REGULAR readers will recall that it was the late, great Beth Chatto who popularised the ‘right plant, right place’ gardening philosophy.
This effectively means observing a plant – or closely related varieties – in their natural habitat. When you understand the wild context in which a particular plant prospers then you are better able to replicate those conditions in your garden, giving the same plant or similar a greater chance of surviving and thriving. It’s sound like common sense, but it was an approach on which Chatto built a career and collected countless accolades.
As so many of our common garden plants originate overseas, we’d be lucky to witness a fraction of them growing in their natural environment. So it was with great surprise and enthusiasm that I recently stumbled, almost literally, across one of my autumn favourites, growing happily and in flower on the Mediterranean island of Corsica.

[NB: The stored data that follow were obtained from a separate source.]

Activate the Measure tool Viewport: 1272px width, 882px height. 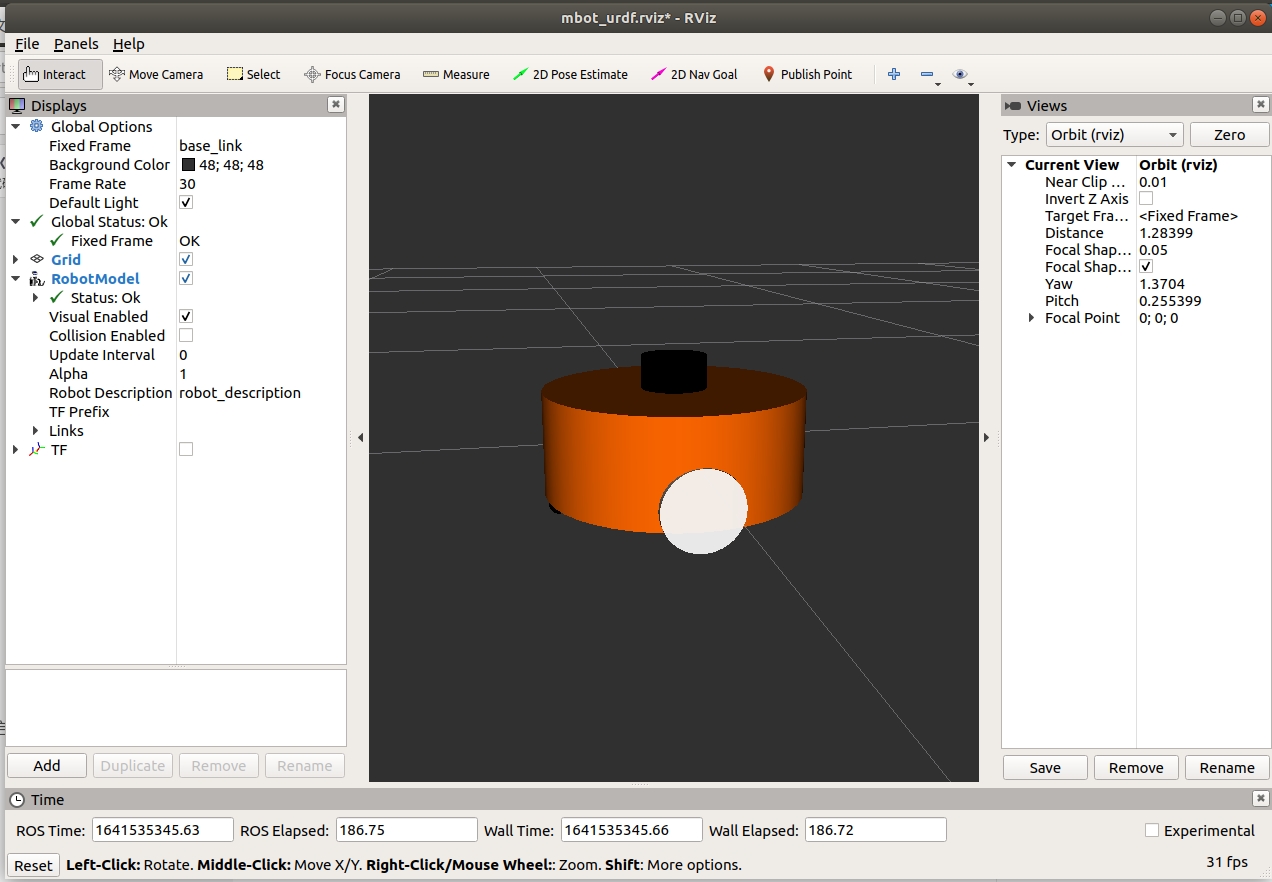(456, 74)
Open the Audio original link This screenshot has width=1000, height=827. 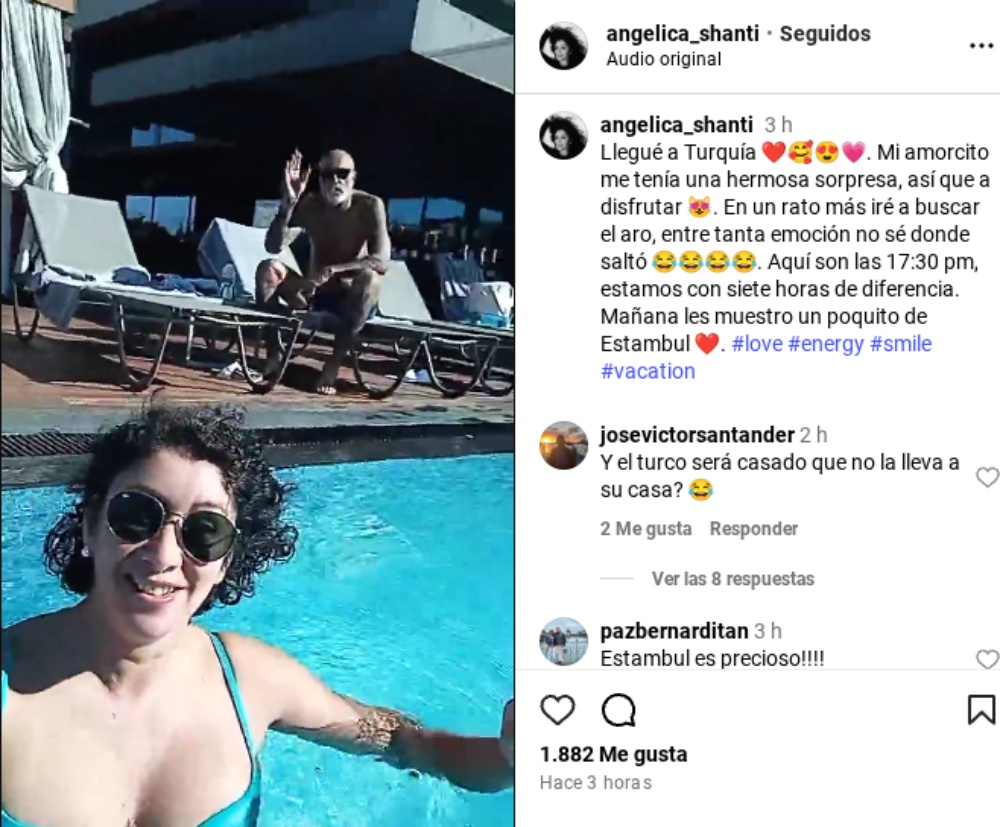663,59
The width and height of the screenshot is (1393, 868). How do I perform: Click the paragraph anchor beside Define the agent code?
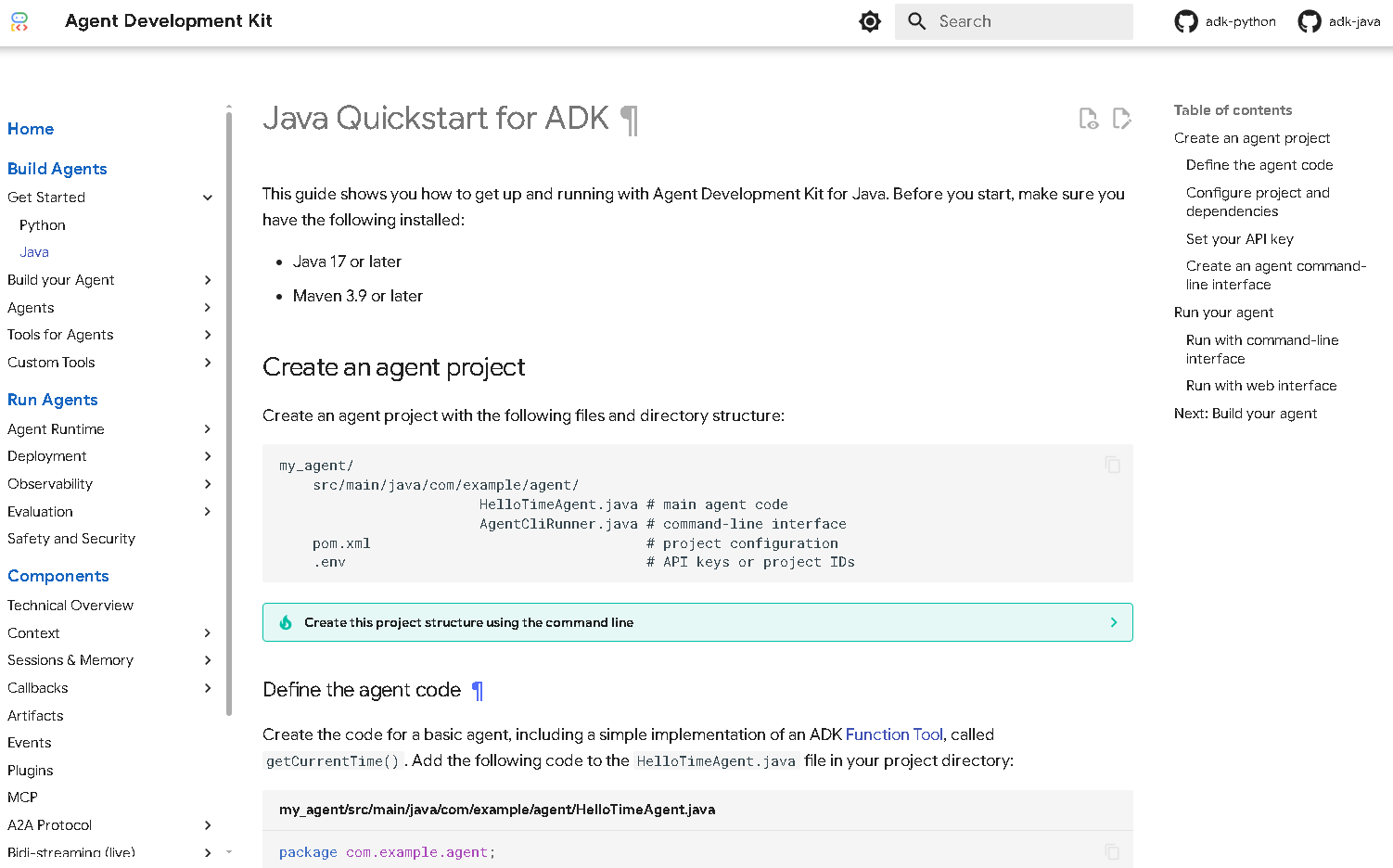(478, 690)
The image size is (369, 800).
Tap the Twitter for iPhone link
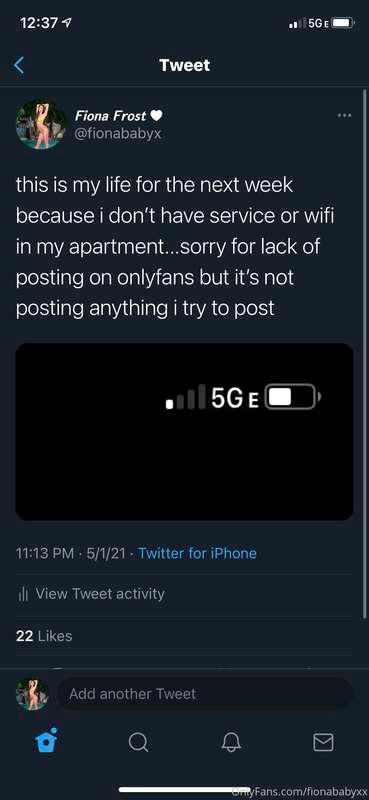[x=197, y=553]
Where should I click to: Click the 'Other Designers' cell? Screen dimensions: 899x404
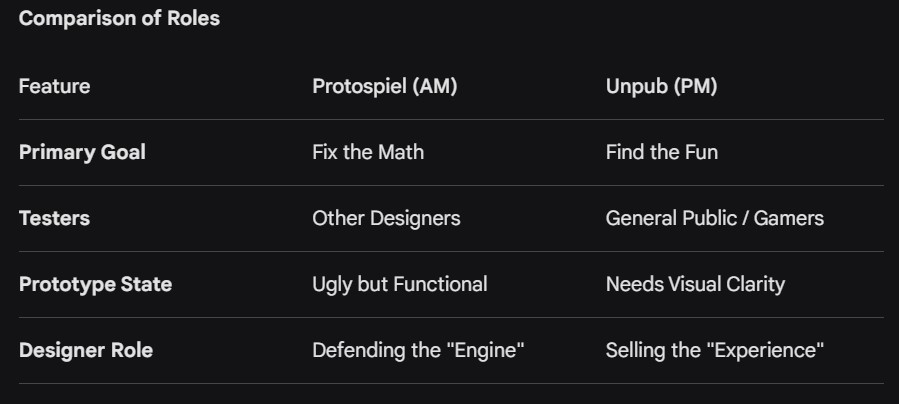tap(386, 218)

Cyclamen will be on sale in every garden centre and nursery at the moment – I’ve even seen them on garage forecourts, three plants for a tenner. At a time when most plants are winding down and preparing for dormancy, the plucky cyclamen is getting ready to show off during the coldest months of the year. This diminutive tuberous perennial would probably get trampled in a busy summer garden but when there’s little else flowering the hardy cyclamen come into their own.
Lying 50-odd miles off the coast of Tuscany, Corsica’s climate is typically Mediterranean and much of its flora reflects this. But it is also a mountainous island, with some peaks climbing to more than 2,000 metres, so there are temperate parts, where the vegetation is less typically subtropical.
It was in the middle of the island, at an altitude of some 1,000 metres and in the midst of a beech forest, that I came across the wild cyclamen. Rather than a carpet of flowers, however, it was a lone specimen looking rather forlorn on the forest floor. Perhaps as it was only early September, it was among the first to appear, though it did look very much at home, confirming the text books’ claim that cyclamen grows best in woodland setting with its roots resting in humus-rich soil.
The dormant tubers are be triggered into life as the canopy above sheds its leaves, the dainty flowers on thin stems emerging in time to be pollinated by the last of the year's insects.
While not strictly speaking a ground-cover plant, cyclamen are ideal for naturalising beneath a woodland canopy, on banks or in a shady border. Plant them in random patterns alongside other early flowering woodland plants – snowdrops, winter aconites and primroses. They also make a good addition to a autumn-winter container display, as along as it's not too exposed.
These autumn-flowering cyclamen are Cyclamen hederifolium, the second part of its name a reference to the triangular, ivy-like leaves means having leaves the plant bears after flowering.
The best cyclamen to start with are the those that come with the Royal Horticultural Society AGM (Award of Garden Merit) stamp of approval. Cyclamen hederifolium has comparatively large flowers in various shades of pink, with marbled foliage and a tendency to self-seed freely.
The later flowering (or is January early flowering?) Cyclamen coum is the species from which many great cultivars have been developed. Dark green leaves marked with silver and white, this hardy-as-they-come plant bears pink or magenta flowers from January to March, surviving in the severest weather.
Cyclamen purpurascens has fragrant pink flowers borne with the heart-shaped, shiny, dark green and silvery mottled leaves, flowering from mid-late summer.